- _Problem_:
Where a line of the following data contains the string "will", include it in the tally. Report the total alone.

- _Data for the task_:
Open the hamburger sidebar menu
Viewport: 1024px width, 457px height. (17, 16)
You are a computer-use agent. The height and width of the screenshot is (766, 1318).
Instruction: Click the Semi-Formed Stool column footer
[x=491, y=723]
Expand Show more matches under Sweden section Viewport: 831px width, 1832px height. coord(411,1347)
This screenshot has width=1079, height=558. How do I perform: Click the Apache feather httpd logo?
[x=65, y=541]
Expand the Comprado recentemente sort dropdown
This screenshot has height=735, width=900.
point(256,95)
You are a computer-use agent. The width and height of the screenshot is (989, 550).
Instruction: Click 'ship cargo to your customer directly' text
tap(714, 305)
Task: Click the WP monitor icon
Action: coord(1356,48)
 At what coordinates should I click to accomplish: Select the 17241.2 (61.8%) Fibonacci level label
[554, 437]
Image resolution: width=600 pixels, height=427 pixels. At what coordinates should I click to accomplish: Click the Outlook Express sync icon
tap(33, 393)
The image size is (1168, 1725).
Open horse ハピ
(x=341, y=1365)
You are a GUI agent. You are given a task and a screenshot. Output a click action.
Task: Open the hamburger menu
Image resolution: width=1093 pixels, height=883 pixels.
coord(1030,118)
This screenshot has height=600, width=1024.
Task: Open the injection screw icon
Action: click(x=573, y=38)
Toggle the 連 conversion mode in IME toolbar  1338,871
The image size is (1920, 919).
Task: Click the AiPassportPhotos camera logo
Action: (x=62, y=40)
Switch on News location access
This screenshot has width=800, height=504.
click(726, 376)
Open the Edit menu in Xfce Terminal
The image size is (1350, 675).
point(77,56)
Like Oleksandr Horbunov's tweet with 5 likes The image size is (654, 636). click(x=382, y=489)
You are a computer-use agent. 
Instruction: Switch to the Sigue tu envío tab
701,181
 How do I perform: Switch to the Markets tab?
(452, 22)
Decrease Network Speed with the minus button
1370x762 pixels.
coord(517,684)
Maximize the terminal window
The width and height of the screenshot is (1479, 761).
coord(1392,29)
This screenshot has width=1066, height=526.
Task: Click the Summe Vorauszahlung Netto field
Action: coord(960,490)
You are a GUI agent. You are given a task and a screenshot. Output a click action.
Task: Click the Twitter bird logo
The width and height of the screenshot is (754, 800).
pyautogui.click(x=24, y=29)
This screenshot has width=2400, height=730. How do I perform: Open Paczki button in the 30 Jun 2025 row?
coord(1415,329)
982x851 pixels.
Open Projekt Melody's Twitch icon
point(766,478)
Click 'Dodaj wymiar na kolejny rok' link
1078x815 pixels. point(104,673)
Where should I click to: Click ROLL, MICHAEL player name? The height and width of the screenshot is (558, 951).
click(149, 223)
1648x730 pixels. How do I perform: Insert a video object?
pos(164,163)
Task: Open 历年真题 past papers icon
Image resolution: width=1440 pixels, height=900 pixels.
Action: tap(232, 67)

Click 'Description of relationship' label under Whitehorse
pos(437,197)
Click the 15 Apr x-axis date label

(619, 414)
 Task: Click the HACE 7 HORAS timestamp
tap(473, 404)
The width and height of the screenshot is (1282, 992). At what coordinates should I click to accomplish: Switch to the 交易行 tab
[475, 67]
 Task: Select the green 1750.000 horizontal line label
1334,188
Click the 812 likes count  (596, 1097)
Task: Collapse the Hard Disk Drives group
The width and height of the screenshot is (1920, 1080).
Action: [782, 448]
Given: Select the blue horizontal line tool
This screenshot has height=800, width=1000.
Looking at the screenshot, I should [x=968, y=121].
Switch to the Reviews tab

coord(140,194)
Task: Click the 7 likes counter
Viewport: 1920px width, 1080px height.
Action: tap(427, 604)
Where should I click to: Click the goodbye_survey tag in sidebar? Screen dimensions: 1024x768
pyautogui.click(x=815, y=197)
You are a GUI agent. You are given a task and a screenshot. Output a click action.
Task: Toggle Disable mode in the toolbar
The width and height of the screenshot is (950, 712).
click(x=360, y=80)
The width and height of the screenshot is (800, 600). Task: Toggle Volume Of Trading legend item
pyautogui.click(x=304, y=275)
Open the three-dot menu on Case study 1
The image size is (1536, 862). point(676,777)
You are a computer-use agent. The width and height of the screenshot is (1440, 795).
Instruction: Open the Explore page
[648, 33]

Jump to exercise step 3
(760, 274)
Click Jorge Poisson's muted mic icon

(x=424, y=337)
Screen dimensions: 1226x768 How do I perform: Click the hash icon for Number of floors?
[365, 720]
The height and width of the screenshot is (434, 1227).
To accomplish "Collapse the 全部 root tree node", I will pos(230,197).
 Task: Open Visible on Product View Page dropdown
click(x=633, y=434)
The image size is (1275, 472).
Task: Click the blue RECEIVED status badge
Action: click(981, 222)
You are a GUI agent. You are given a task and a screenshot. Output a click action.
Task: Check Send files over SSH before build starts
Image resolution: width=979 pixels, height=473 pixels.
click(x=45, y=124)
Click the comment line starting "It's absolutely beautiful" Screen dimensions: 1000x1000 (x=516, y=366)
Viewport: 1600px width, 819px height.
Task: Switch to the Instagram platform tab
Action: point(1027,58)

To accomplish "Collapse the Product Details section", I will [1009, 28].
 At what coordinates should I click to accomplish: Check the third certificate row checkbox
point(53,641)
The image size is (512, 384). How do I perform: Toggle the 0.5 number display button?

- _Response below_:
2